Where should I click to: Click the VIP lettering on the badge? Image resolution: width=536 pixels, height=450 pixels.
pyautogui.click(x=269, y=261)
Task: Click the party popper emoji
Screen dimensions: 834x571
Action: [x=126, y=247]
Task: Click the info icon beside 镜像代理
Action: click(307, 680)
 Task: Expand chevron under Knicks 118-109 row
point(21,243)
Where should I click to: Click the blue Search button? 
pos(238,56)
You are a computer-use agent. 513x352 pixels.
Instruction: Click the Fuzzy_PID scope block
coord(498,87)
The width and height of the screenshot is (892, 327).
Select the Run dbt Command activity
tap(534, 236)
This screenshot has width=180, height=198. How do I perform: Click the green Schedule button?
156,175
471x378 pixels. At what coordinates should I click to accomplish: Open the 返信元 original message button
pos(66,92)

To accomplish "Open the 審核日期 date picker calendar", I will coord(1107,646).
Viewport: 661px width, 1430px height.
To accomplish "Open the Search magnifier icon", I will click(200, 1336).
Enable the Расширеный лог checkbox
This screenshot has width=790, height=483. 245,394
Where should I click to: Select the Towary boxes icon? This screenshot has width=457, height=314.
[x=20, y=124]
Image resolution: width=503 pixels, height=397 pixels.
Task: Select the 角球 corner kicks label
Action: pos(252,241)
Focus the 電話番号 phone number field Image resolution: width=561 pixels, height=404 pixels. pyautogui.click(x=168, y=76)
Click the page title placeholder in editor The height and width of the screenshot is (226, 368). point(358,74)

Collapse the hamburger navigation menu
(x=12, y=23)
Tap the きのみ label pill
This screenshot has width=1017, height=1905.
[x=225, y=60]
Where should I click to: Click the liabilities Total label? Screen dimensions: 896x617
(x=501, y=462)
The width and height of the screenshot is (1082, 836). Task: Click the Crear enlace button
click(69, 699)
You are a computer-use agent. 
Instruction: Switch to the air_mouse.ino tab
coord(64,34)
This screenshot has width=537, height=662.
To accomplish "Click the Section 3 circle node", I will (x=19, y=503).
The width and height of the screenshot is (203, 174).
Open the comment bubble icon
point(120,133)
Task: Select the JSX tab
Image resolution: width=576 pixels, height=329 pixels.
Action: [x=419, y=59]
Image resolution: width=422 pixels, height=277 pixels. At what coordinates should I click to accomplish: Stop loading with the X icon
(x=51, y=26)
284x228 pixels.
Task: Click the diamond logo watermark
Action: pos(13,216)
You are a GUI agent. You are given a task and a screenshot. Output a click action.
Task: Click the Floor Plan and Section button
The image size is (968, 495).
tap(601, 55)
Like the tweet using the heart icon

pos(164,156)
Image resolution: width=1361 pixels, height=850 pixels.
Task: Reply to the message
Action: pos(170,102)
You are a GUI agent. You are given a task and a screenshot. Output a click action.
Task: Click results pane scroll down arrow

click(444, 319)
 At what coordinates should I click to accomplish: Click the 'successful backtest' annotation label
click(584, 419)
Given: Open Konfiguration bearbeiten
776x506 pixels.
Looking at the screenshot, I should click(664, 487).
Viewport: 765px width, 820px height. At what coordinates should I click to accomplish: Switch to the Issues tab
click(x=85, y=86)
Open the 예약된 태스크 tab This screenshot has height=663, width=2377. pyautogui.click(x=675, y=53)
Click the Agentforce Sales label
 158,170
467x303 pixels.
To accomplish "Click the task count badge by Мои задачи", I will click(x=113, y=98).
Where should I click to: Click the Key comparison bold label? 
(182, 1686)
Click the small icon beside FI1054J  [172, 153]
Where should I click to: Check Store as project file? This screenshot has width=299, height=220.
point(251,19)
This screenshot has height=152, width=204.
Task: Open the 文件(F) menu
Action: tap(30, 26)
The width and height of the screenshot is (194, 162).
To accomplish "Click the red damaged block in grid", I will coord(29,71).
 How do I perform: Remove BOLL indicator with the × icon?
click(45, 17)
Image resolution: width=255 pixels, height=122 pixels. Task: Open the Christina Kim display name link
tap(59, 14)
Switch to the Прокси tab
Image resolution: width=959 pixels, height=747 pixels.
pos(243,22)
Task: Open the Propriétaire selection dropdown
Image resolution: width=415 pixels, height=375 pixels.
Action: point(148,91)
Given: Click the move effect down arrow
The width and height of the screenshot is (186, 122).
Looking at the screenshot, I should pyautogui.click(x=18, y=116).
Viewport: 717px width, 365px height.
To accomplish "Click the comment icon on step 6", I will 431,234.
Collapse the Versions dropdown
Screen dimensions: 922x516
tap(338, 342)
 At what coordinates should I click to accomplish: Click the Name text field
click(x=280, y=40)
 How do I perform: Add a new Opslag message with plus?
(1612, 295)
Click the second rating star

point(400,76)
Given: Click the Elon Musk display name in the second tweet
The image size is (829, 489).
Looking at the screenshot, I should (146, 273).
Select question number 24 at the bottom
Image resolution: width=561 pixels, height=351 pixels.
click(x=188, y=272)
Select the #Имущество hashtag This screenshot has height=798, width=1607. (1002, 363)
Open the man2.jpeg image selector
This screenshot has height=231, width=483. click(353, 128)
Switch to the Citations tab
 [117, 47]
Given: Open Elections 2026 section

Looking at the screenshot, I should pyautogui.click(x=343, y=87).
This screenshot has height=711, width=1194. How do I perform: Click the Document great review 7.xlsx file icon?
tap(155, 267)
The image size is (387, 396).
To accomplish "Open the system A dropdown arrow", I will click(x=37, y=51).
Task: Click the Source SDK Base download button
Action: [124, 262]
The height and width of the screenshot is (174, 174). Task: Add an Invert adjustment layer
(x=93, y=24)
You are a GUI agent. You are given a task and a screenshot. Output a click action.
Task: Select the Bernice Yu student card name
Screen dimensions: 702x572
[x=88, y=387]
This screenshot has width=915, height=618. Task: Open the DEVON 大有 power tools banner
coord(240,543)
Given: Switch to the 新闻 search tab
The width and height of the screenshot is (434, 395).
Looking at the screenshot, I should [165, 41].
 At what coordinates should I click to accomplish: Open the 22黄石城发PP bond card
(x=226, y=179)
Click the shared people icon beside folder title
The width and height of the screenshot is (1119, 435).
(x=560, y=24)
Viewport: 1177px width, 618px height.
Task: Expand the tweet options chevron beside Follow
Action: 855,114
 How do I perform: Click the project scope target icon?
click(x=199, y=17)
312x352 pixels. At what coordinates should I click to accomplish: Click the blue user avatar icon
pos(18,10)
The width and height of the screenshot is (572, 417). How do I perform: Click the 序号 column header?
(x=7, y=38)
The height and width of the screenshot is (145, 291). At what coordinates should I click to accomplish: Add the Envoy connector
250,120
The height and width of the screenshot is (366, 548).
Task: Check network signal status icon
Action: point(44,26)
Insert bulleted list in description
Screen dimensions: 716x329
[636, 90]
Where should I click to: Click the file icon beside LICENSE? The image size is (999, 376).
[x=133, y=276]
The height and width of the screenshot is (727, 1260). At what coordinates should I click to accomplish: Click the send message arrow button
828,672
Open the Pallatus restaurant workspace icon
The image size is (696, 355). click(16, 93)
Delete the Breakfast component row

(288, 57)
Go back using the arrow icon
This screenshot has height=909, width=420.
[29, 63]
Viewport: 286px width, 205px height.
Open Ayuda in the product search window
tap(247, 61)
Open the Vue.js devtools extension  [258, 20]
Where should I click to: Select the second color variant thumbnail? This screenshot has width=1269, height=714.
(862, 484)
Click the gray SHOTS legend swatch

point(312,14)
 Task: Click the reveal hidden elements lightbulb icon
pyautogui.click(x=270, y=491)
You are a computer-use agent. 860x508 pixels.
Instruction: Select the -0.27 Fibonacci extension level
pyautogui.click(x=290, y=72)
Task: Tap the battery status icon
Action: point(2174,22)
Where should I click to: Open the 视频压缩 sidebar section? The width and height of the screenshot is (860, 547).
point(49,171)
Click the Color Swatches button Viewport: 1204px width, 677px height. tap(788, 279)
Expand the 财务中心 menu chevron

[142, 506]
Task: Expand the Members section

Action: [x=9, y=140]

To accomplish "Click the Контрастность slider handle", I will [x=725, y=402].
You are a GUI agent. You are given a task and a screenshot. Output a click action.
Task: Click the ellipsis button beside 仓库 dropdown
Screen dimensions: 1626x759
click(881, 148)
#####
EXERCISE DETAILS. Please, from the material above, copy only the lines from the line with "The image size is (968, 495)." up to and including the line with "Task: Open the Propriétaire", exactly as written.

EXERCISE ANSWER.
The image size is (968, 495).
tap(601, 55)
Like the tweet using the heart icon

pos(164,156)
Image resolution: width=1361 pixels, height=850 pixels.
Task: Reply to the message
Action: pos(170,102)
You are a GUI agent. You are given a task and a screenshot. Output a click action.
Task: Click results pane scroll down arrow

click(444, 319)
 At what coordinates should I click to accomplish: Click the 'successful backtest' annotation label
click(584, 419)
Given: Open Konfiguration bearbeiten
776x506 pixels.
Looking at the screenshot, I should click(664, 487).
Viewport: 765px width, 820px height. At what coordinates should I click to accomplish: Switch to the Issues tab
click(x=85, y=86)
Open the 예약된 태스크 tab This screenshot has height=663, width=2377. pyautogui.click(x=675, y=53)
Click the Agentforce Sales label
 158,170
467x303 pixels.
To accomplish "Click the task count badge by Мои задачи", I will click(x=113, y=98).
Where should I click to: Click the Key comparison bold label? 
(182, 1686)
Click the small icon beside FI1054J  [172, 153]
Where should I click to: Check Store as project file? This screenshot has width=299, height=220.
point(251,19)
This screenshot has height=152, width=204.
Task: Open the 文件(F) menu
Action: tap(30, 26)
The width and height of the screenshot is (194, 162).
To accomplish "Click the red damaged block in grid", I will coord(29,71).
 How do I perform: Remove BOLL indicator with the × icon?
click(45, 17)
Image resolution: width=255 pixels, height=122 pixels. Task: Open the Christina Kim display name link
tap(59, 14)
Switch to the Прокси tab
Image resolution: width=959 pixels, height=747 pixels.
pos(243,22)
Task: Open the Propriétaire selection dropdown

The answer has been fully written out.